The Wall Street Journal reports that whoever wins the presidency in November “will enjoy far less latitude to spend money or cut taxes than any president since World War II.”
“Not since Harry Truman will a new leader enter office with a higher debt-to-GDP ratio. And for the first time in decades, the new president will face the specter of widening deficits despite a growing economy.
“’The next president, no doubt, is going to be very constrained,’ said Rep. Charlie Dent, a Pennsylvania Republican who sits on the House appropriations committee and hasn’t endorsed anyone for president.
“A President Trump or Clinton could try to barrel ahead anyway, of course. But Mrs. Clinton, in particular, is likely to be checked by the opposing party’s control of at least one chamber of Congress. And that doesn’t take into account what would happen if the U.S. enters another recession, when falling revenue would send deficits even higher.
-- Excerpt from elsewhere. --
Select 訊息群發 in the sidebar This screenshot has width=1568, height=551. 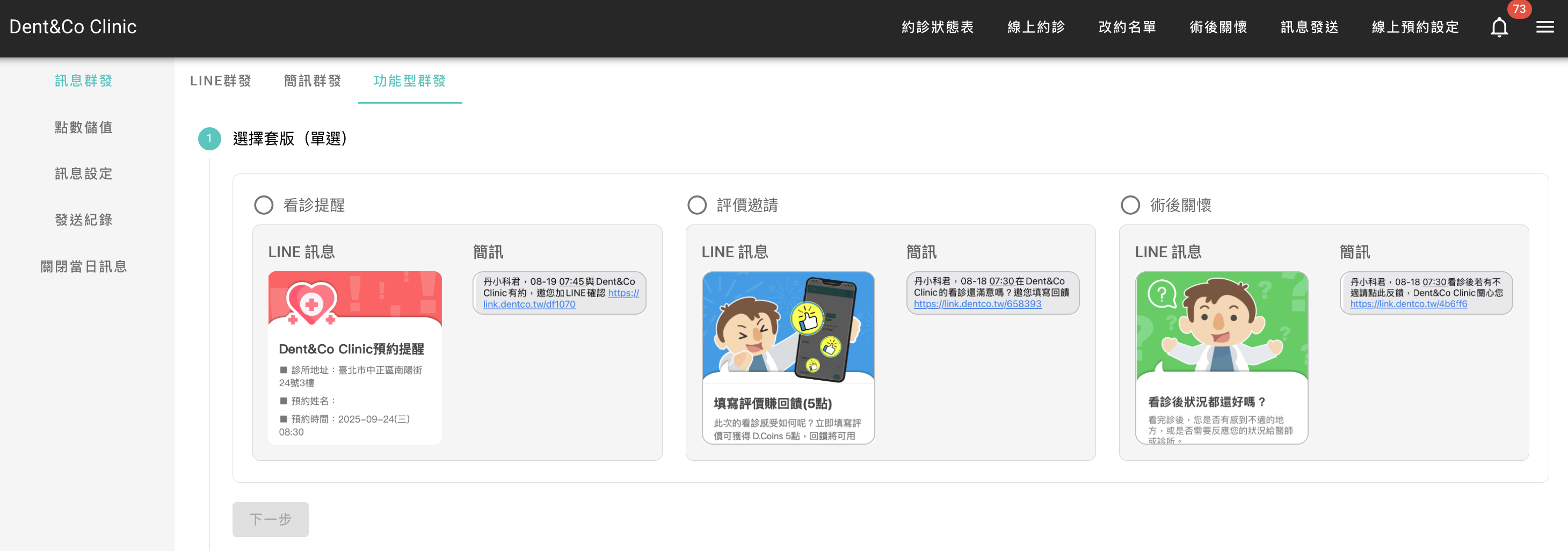pos(83,81)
In that scenario, the Federal Reserve and other central banks would have less room to respond if interest rates remain near today’s ultralow levels.
“Due to this erosion in the ‘policy arsenal’ available to monetary policy makers, ‘the burden for any classic Keynesian response would have to fall more on the fiscal side, which is why the political constraints on action are more scary,’ said Timothy Geithner, President Barack Obama’s first Treasury secretary.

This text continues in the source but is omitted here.